October 6, 2017
Data East's Jurassic Park is a pinball machine I've been interested in owning for 15 years. Now I have one!
Data East's Jurassic Park pinball is based on the original 1993 film. The pin integrates the theme very well and has a great playfield layout. It's simply a lot of fun.
Regarding the playfield layout, I'll paraphrase what some friends told me. "Data East's Jurassic Park is the best Pat Lawlor machine that Pat Lawlor didn't make," they said (more or less). Data East appears to have borrowed liberally from Lawlor's designs. Specifically, there are a lot of similarities between Jurassic Park at Adams Family.
Oh. Did I mention the T-Rex that eats pinballs? That is truly awesome.
March 24, 2018
All the other entries on this page discuss the various repairs I've done. This section shows how nicely Jurassic Park cleaned up. As I write this, Jurassic Park is operating at 100% and has been "dialed in" so it plays very well. I'd say I'm about 95% done shopping the upper playfield. The pictures below show how it looks so far...
March 26, 2018
Jurassic Park has a square box to the left of the T-Rex. This box has the image of a T-Rex, a lamp matrix controlled lamp on the top, a flasher inside, and a spotlight connected to the GI (general illumination). This GI spotlight didn't work.
I tried replacing the bulb with another #555, but that made no difference. I measured the voltage on the socket and was perplexed when the reading was about 1.5V AC. That's not a valid voltage at all, yet it's not zero volts either. I took off the plastics around the T-Rex box to get a closer look at the wiring. I was taken back when I saw a previous owner placed the wiring on the OUTSIDE of the rubber. The ball was actually hitting these wires during gameplay (although I had never noticed).
If you look closely at the picture above, you can see the two wires on the left are severely "flattened" as if they had been crushed. I wasn't sure if the wire inside the insulation had been damaged, perhaps increasing the resistance and lowering the voltage. I decided to cut out of bad sections and splice back together. Unfortunately, I didn't take a picture of the spliced wire (it looks nice, I used shrink-wrap). Even more unfortunately, this repair had no impact to the strange 1.5V AC and the GI lamp still didn't work.

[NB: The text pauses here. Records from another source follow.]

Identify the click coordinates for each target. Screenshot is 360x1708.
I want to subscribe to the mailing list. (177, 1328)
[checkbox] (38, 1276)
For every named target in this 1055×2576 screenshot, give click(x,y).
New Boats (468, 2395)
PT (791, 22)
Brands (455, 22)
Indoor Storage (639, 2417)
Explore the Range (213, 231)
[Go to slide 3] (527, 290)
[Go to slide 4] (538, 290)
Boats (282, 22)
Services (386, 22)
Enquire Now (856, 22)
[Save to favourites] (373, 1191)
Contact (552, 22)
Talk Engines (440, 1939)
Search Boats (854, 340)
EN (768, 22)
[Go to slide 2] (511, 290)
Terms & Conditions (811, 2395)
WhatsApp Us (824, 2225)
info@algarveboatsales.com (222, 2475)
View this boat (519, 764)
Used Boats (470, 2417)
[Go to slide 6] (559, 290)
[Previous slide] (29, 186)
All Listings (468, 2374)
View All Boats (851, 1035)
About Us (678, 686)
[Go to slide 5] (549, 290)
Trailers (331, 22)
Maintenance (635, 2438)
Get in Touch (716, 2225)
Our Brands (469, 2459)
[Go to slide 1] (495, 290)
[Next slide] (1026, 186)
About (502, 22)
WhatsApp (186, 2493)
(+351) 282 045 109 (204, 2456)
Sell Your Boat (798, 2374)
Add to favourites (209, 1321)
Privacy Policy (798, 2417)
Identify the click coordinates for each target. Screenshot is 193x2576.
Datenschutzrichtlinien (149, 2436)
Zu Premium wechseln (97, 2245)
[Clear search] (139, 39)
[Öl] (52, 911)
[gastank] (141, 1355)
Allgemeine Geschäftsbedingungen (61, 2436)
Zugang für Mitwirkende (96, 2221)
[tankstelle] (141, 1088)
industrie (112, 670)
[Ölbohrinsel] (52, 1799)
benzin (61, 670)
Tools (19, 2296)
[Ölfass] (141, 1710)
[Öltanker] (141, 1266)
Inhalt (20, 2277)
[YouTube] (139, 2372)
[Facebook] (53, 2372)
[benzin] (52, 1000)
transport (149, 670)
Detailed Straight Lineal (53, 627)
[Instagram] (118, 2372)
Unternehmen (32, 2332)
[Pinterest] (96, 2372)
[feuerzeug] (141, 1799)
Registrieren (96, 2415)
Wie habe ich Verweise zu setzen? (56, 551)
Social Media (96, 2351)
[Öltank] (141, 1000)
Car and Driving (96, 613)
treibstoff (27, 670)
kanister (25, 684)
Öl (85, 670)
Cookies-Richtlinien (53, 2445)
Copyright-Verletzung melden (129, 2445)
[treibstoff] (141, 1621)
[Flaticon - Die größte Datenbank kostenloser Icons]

I looked further and found what turned out to be the root cause. One of the previous owners had mis-wired the GI lamp and the matrix lamp! There was a sign all along that I missed. The matrix lamp was never solid. Rather, when the lamp matrix told the lamp to turn on, it always blinked. I thought this was a nice effect and assumed that either the game was doing this intentionally or a previous owner had put a blinking bulb in there. No... This was because it was wired wrong.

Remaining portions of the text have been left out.